■ ЗАДАНИЕ:
Пожалуйста, перечислите все болезни, которые названы в цитате из интервью в тексте ниже.

Читаем Религиозная память крестьянства в XX–XXI веках в селах Черноземья России полностью

Скорее всего, ведьмами в старину называли деревенских бабок-повитух, знакомых с различными приемами и в других болезнях, сведения о которых особенно нужны при их специальности. Если такие женщины в старину получили название знахарок или ведьм, то есть ведуний, сведущих, то, конечно, не в бранном или презираемом смысле, а если это слово со временем получило дурное значение, то, вероятно, вследствие дурных событий, и уже впоследствии слово «ведьма» стало бранным[136]. Часто к колдуну являются скорее за медицинской помощью, чем к священнику[137]. Хотя церковь, чтобы сохранить свою монополию на неизвестное и священное, приспосабливалась, принимая народные обычаи и традиции. Церковь изживала те элементы язычества, в которых было колдовство и волшебство. В то же время и сама она в своих формах несла определенный элемент магии. Служителям церкви приходилось признавать чудеса, практиковать заклинание и изгнание бесов, чтобы не оставлять этого народным целителям и знахарям. Крестьяне хотели сохранить большинство элементов своей религии, сочетать ее с официальным вероучением. Важный компонент народной религии – вера в волшебство и чудо – сохранился и существовал повсеместно[138]. В ряде интервью данного исследования присутствуют упоминания лечения различных заболеваний священнослужителями.

«Меня батюшка так научал, говорит, как лечат, у вас может… рожа, болезни такие небось, кровавая, жиловая, вихловая, и все рядить. Ты, говорит, читай двадцать раз “Отче”, двадцать “Богородицу”… Я однажды… прочитала, свою матерь лечила, прихожу, она говорит: у меня уже давно все прошло. Я молитвы читала. И сейчас батюшки могут лечить» (Каст., Ж, 1924).

Интересно отметить, что в ответах части респондентов всех трех поколений настоящего исследования, обращавшихся к знахарям, данная практика тесно связана с религиозным языком. На территории Черноземья знахарки использовали обращение к православным святым и к Богу.

■ ИСХОДНЫЕ МАТЕРИАЛЫ:
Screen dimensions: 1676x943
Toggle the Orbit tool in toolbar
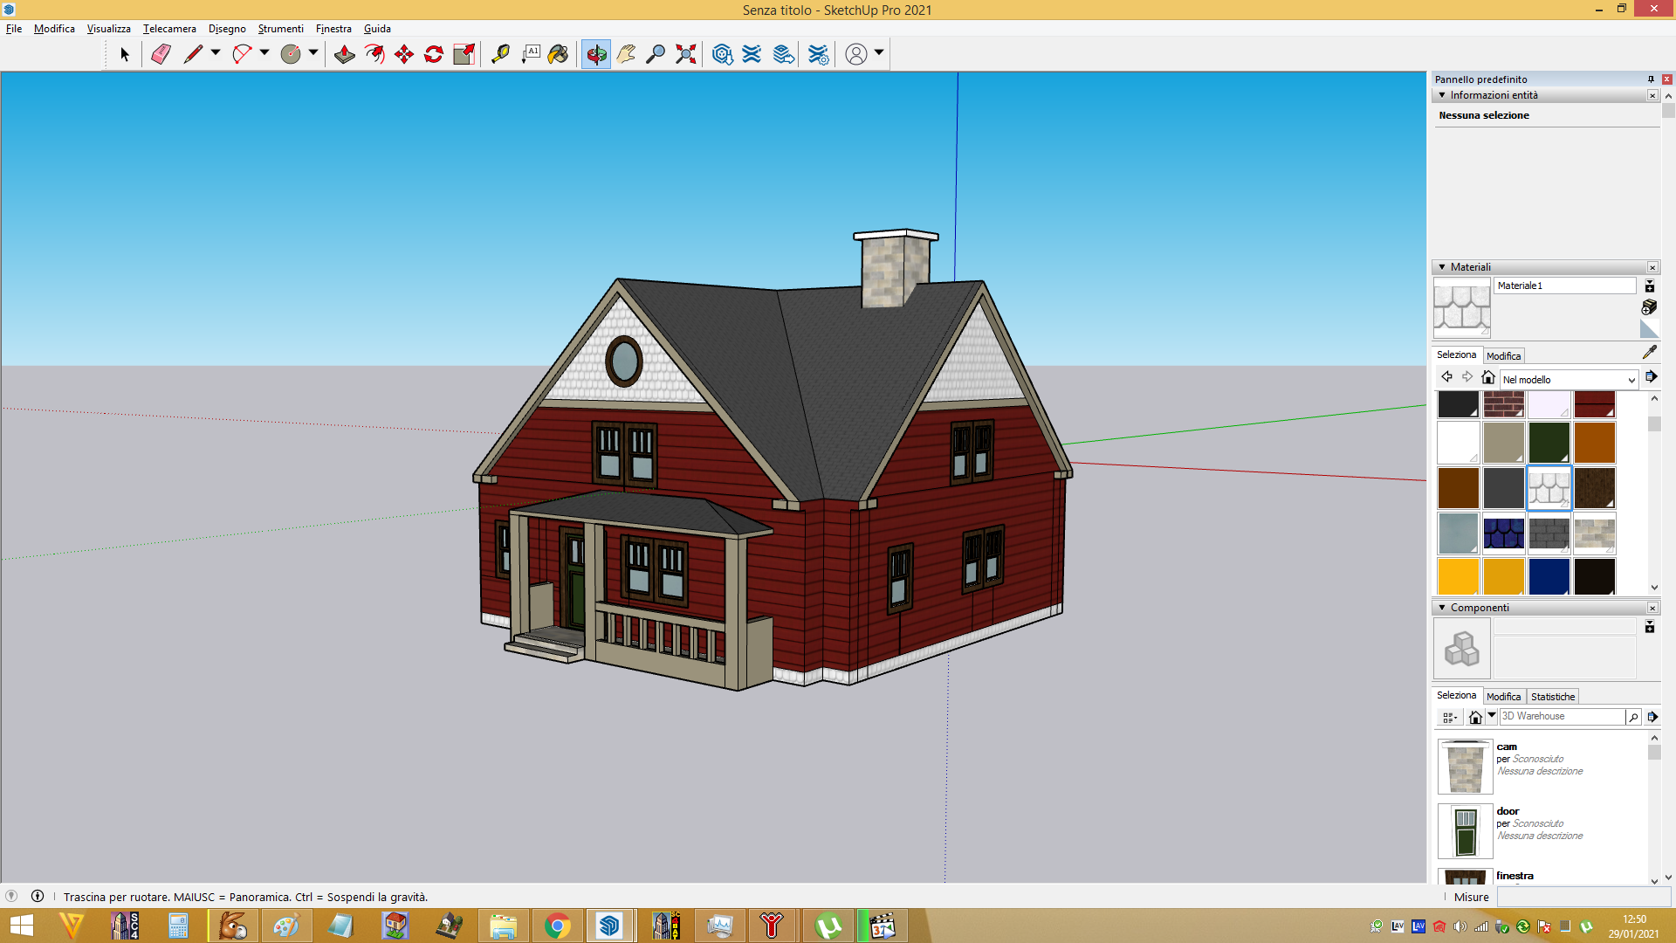point(596,54)
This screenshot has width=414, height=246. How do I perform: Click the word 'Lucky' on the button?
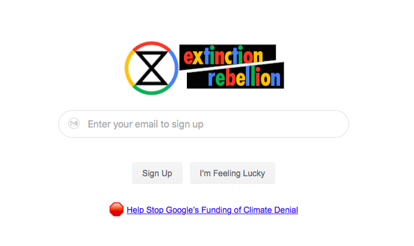(x=253, y=173)
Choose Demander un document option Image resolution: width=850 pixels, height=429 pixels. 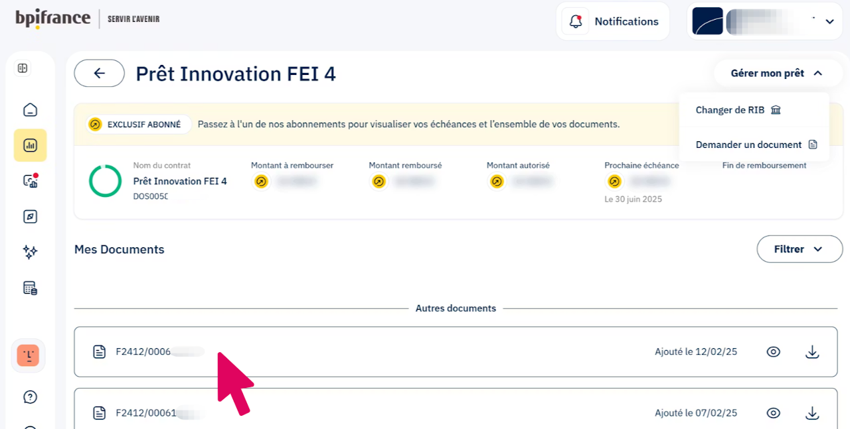click(756, 145)
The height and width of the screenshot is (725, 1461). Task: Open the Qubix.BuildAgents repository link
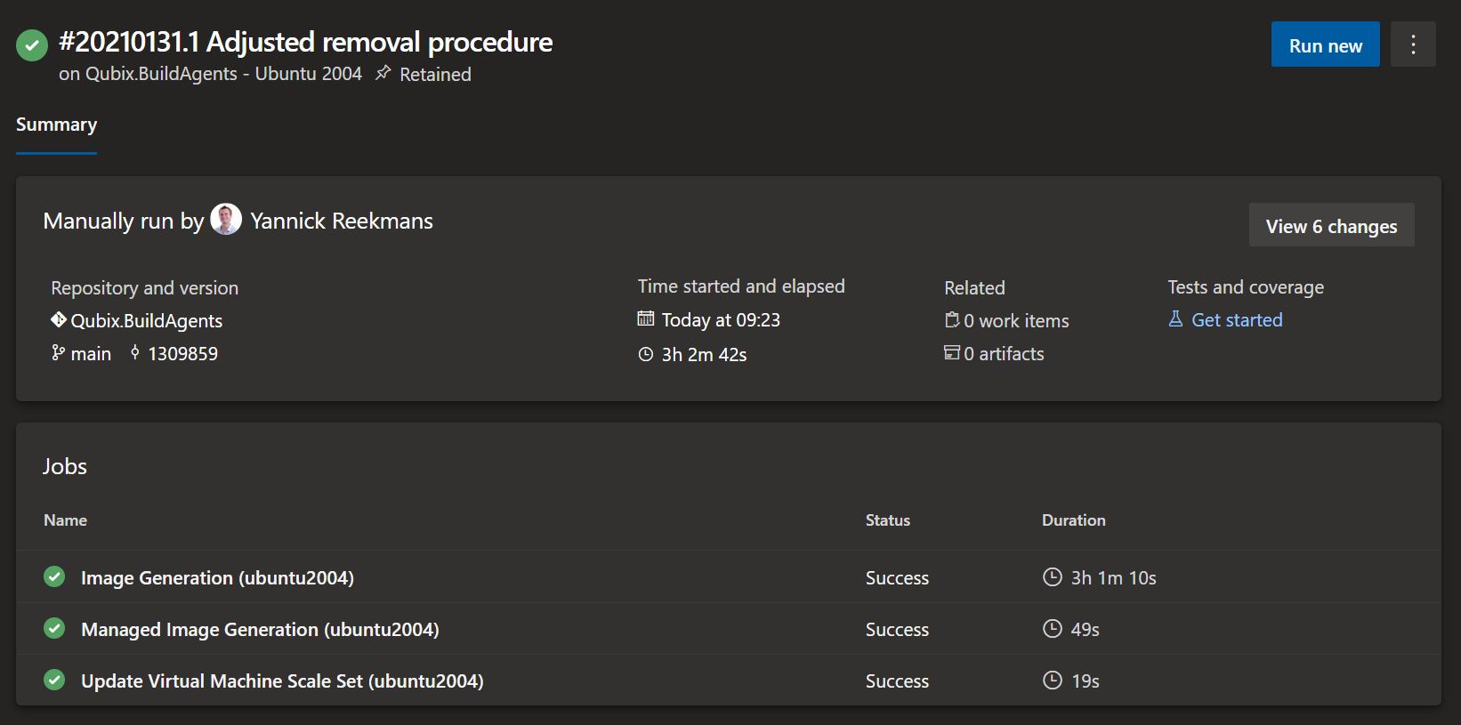pos(147,321)
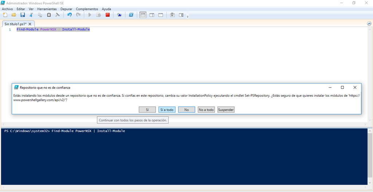The height and width of the screenshot is (192, 373).
Task: Undo the last edit with the blue arrow
Action: pyautogui.click(x=70, y=15)
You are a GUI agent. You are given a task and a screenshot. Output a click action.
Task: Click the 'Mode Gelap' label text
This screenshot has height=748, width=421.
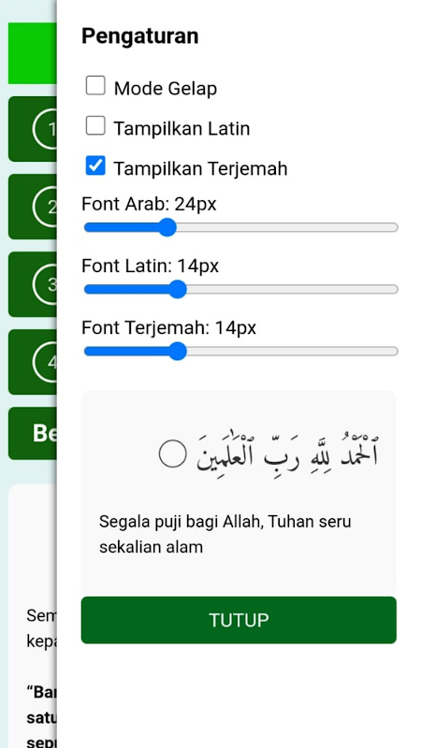point(166,89)

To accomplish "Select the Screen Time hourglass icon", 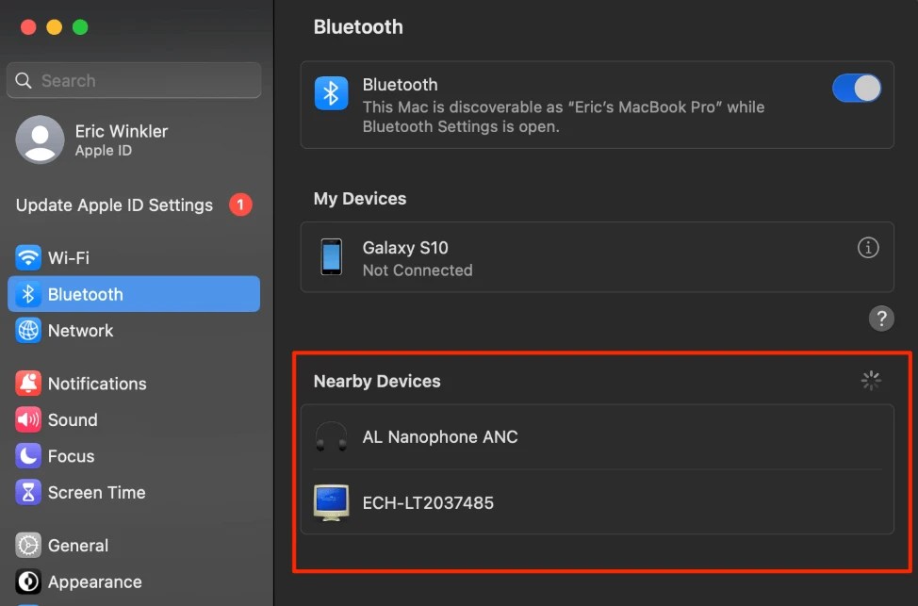I will click(x=28, y=492).
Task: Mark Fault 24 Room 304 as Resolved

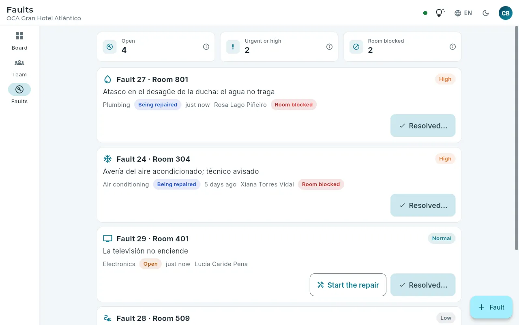Action: click(x=423, y=205)
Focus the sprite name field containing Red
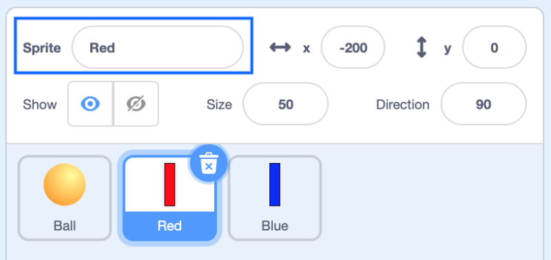551x260 pixels. coord(158,47)
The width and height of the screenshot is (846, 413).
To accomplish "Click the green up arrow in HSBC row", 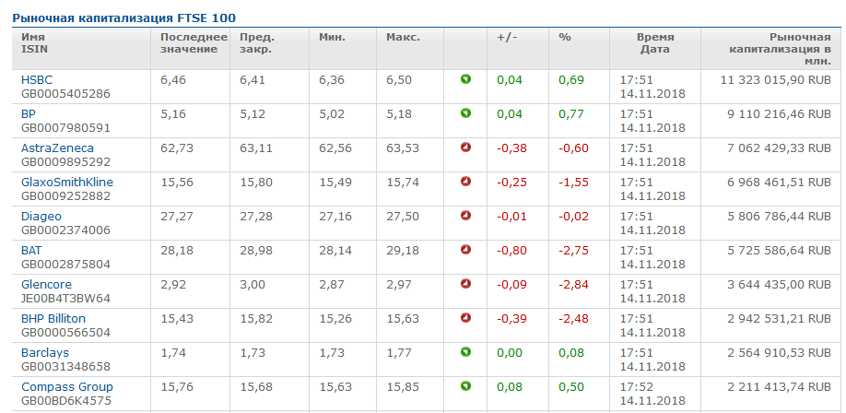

■ ОТВЕТ:
Рожа, кровавая, жиловая, вихловая.